» TASK
Starting at the line with "728x718 pixels." and stopping at the final line, retype the data below exactly; do not carry over any pictures.

+++++

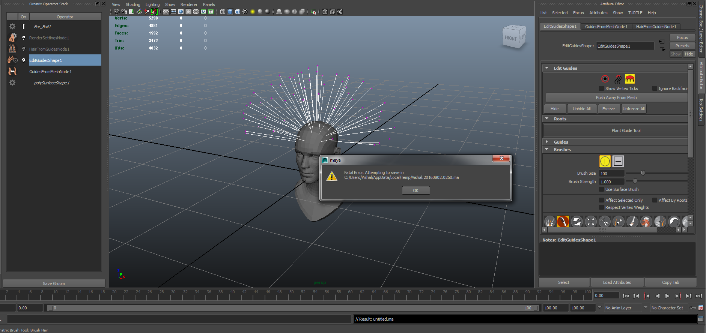Adjust the Brush Size slider handle
This screenshot has height=333, width=706.
[x=643, y=173]
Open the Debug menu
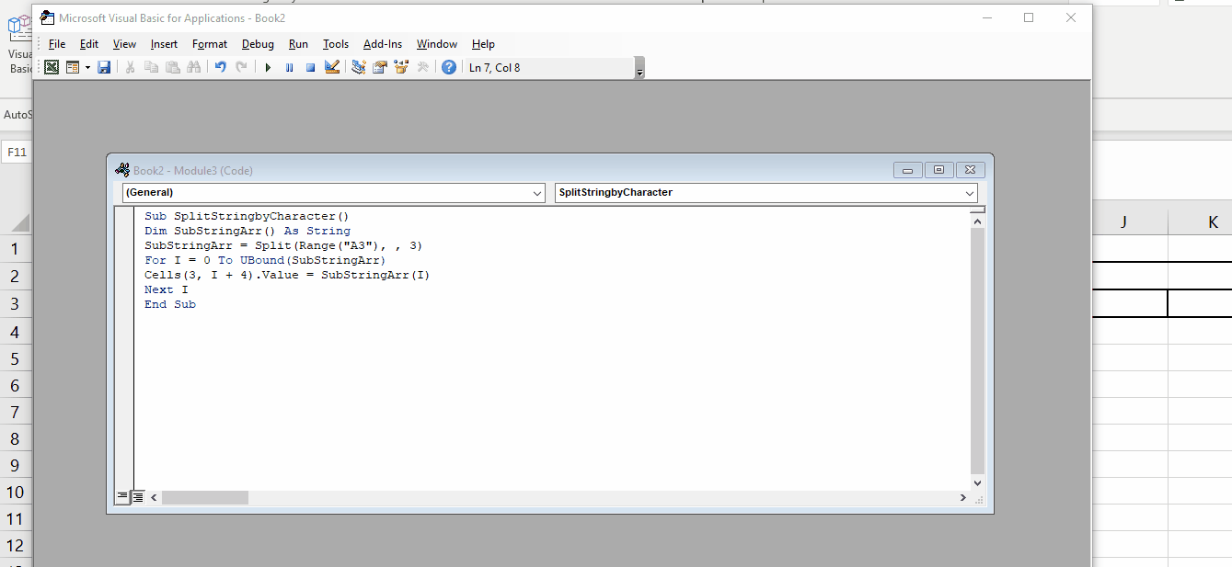The height and width of the screenshot is (567, 1232). (x=258, y=43)
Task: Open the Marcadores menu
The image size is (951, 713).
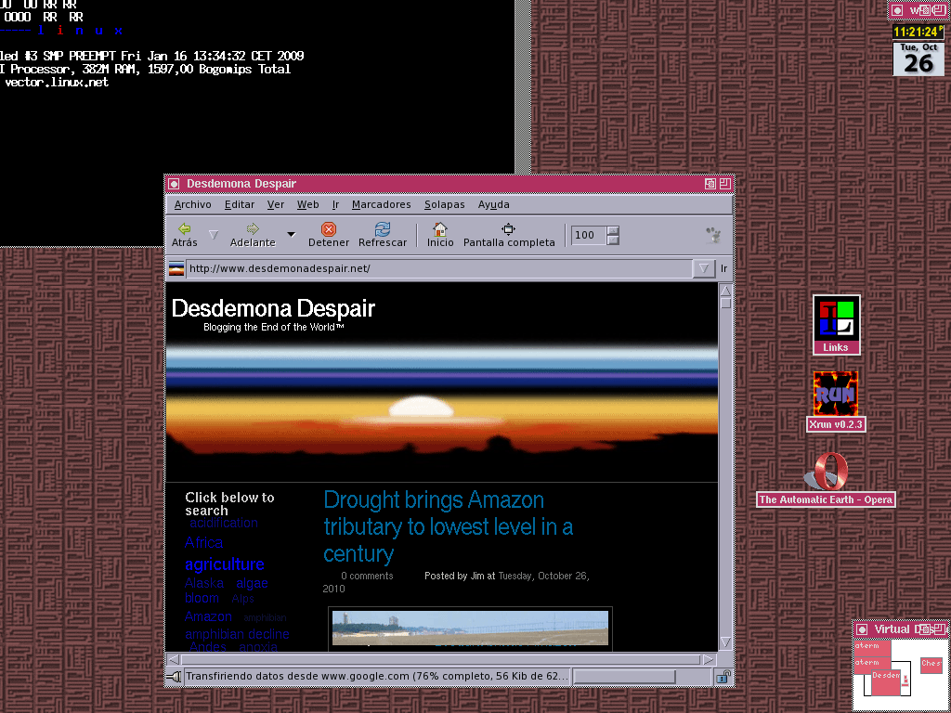Action: pyautogui.click(x=381, y=204)
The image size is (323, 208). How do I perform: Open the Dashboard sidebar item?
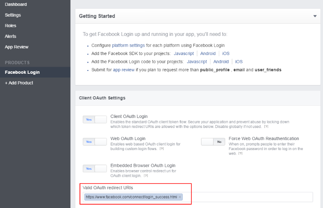16,4
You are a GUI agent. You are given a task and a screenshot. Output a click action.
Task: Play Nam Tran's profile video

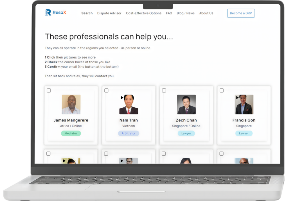(x=122, y=98)
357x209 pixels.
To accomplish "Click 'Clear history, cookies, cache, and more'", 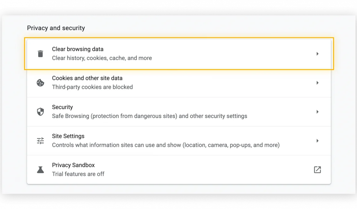I will pos(102,58).
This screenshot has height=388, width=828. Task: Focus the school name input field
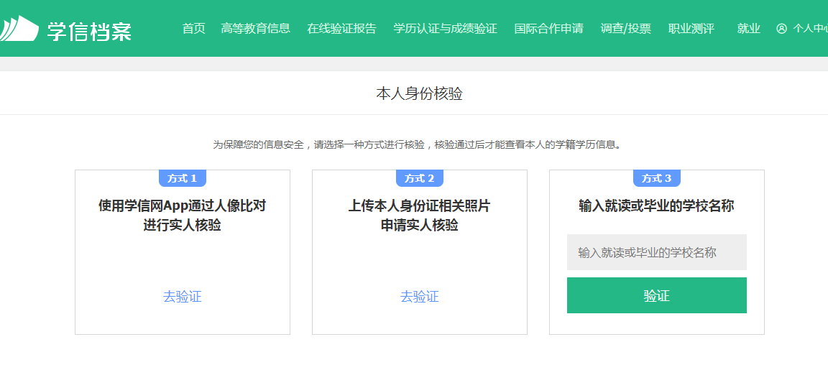tap(656, 252)
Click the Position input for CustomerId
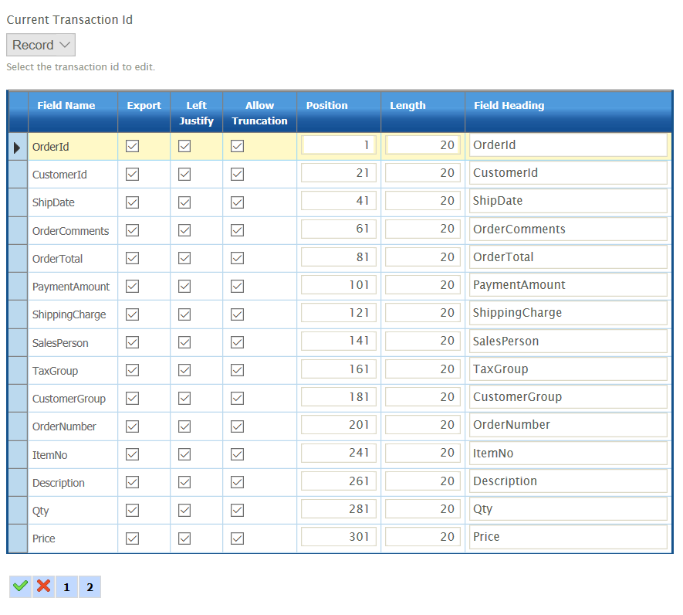Image resolution: width=683 pixels, height=615 pixels. 338,173
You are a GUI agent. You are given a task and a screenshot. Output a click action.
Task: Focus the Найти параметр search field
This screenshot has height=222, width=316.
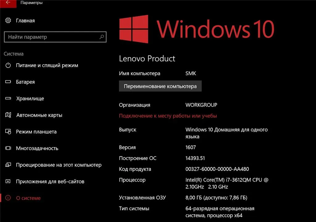click(55, 37)
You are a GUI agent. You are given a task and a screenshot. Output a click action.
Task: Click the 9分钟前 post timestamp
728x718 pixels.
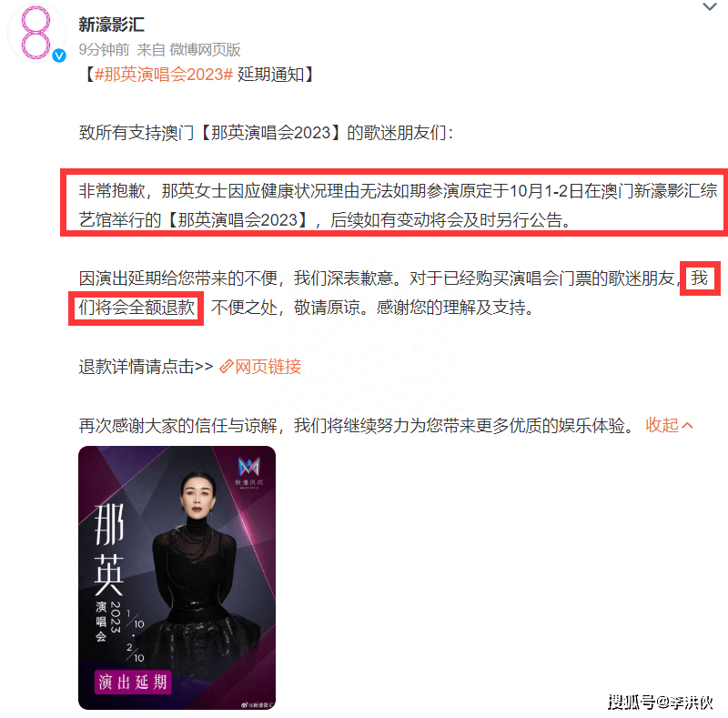pyautogui.click(x=104, y=49)
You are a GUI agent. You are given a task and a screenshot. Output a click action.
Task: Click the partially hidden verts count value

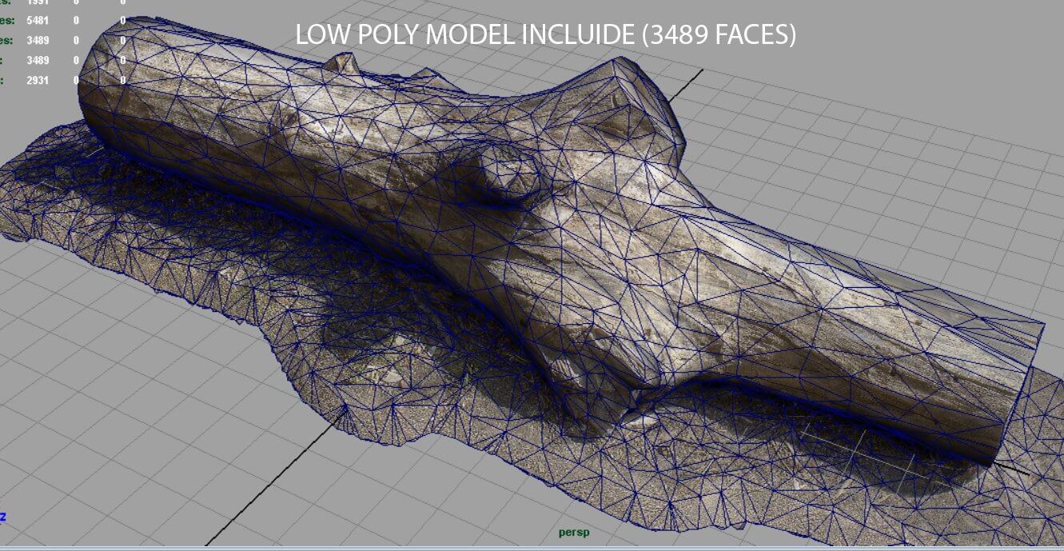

+++++

» RESPONSE TO THE EXERCISE
728x718 pixels.
pyautogui.click(x=104, y=49)
You are a GUI agent. You are given a task and a screenshot. Output a click action.
Task: Click the partially hidden verts count value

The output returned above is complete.